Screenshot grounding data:
Segment Open

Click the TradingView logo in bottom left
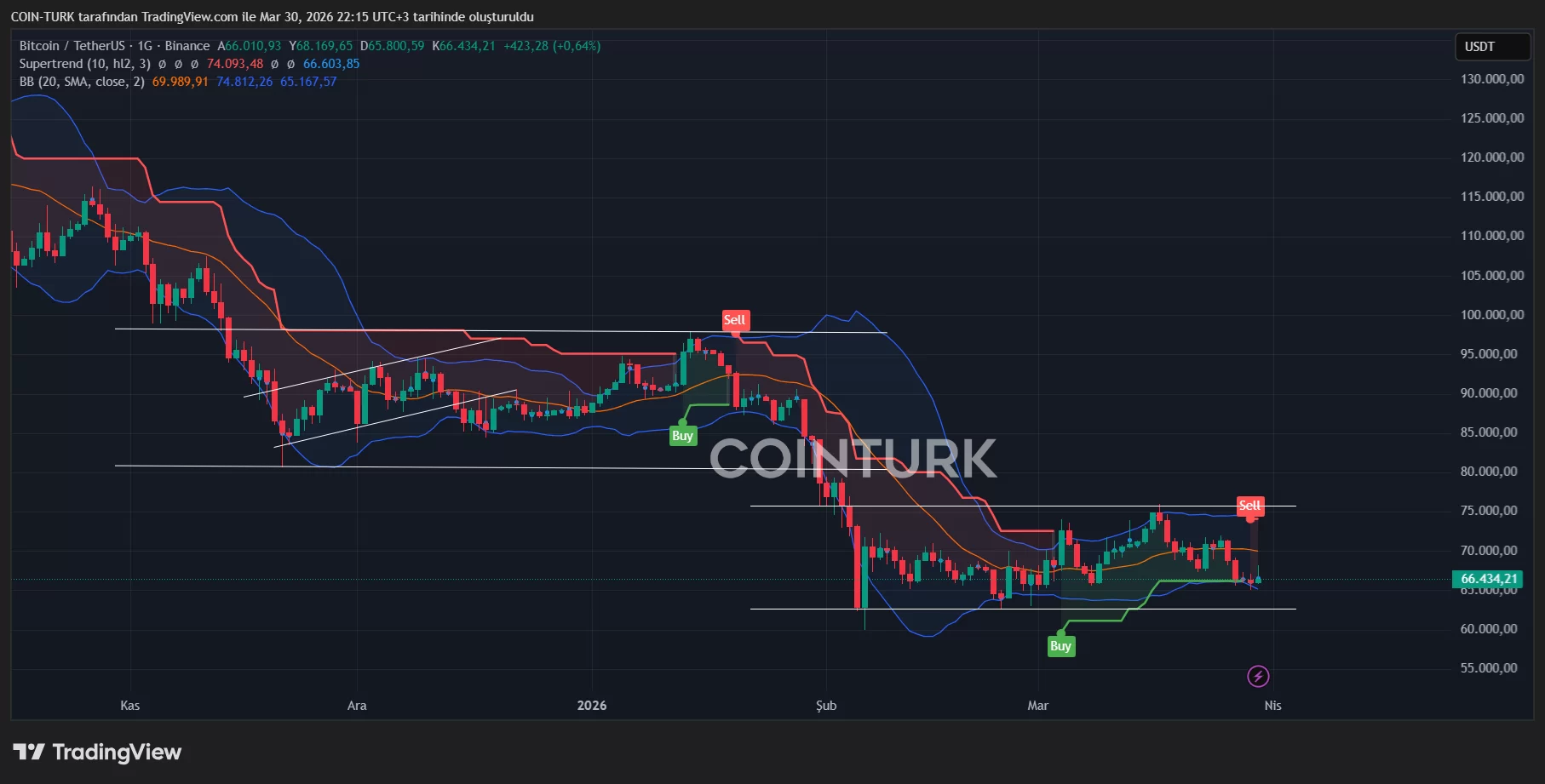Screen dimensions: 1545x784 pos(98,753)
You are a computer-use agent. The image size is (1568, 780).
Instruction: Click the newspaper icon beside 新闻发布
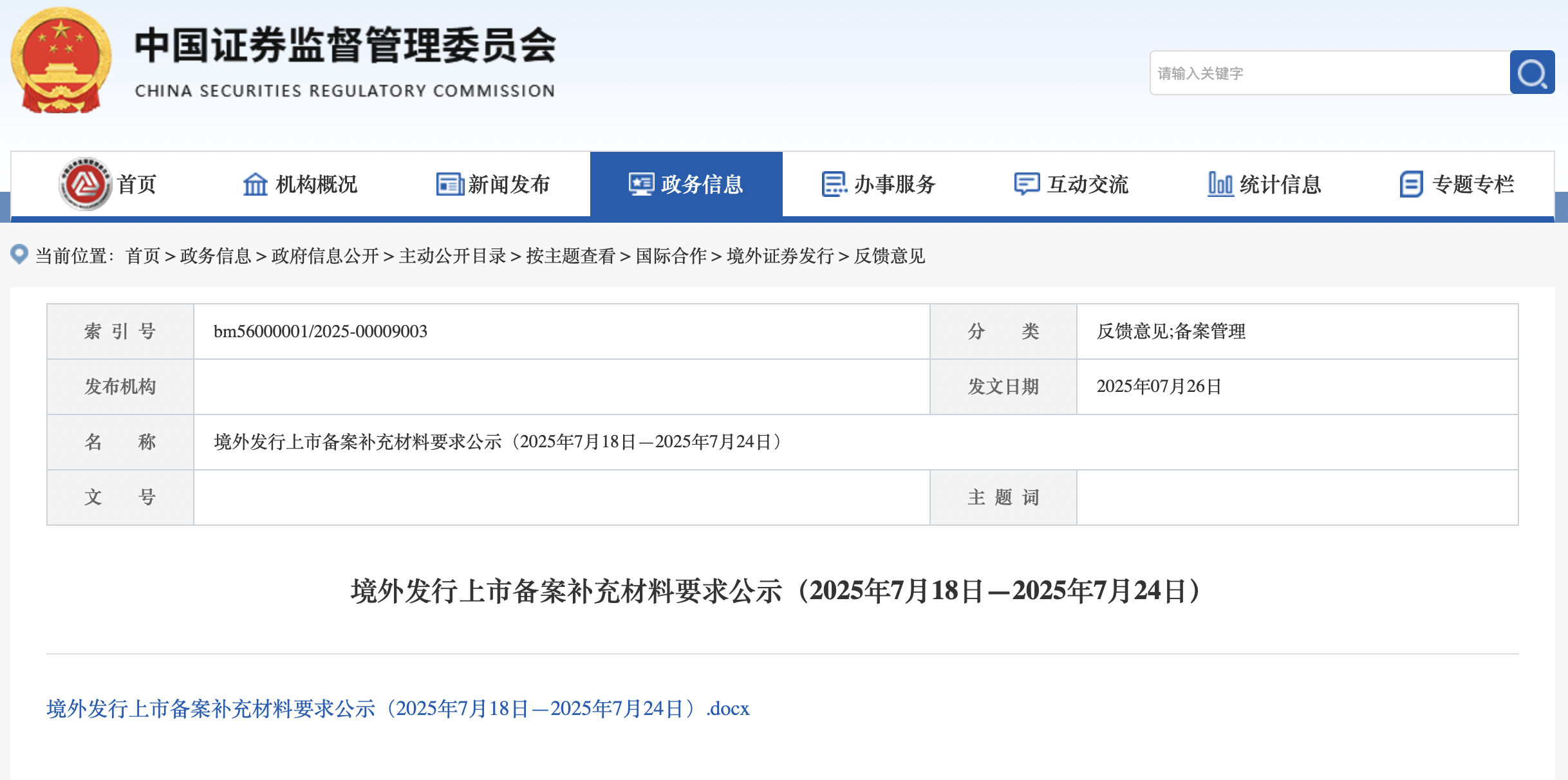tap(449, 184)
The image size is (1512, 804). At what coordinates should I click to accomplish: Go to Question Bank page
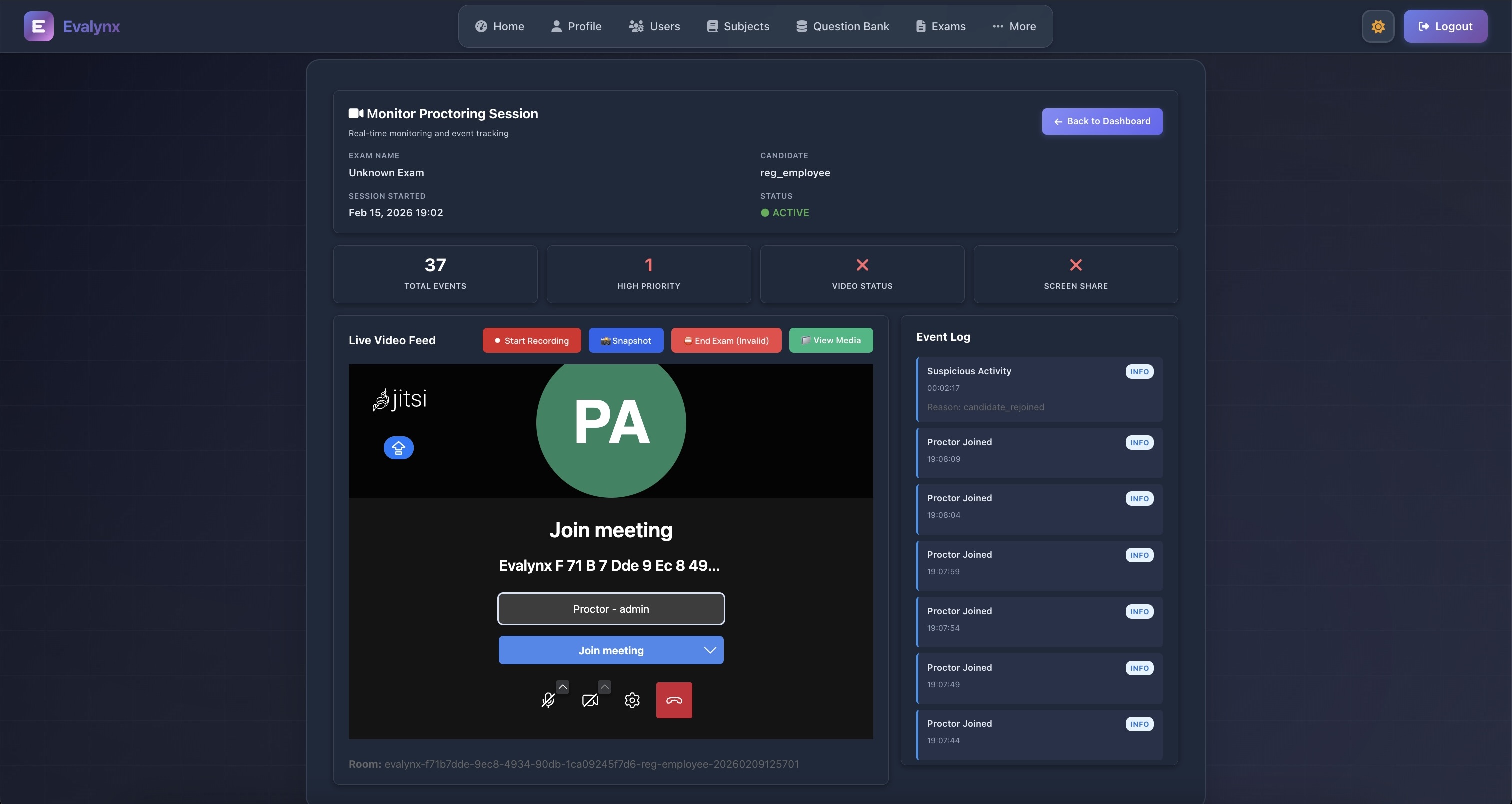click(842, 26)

Segment Closed

- [WHAT THE EXERCISE ASKS]
Retype only the lines from the one with "Instruction: Click the" through the final line of the entries, please, and keep the pictures out.

- [TASK ANSWER]
Instruction: Click the newspaper icon beside 新闻发布
tap(449, 184)
The image size is (1512, 804). At what coordinates should I click to accomplish: Go to Question Bank page
click(842, 26)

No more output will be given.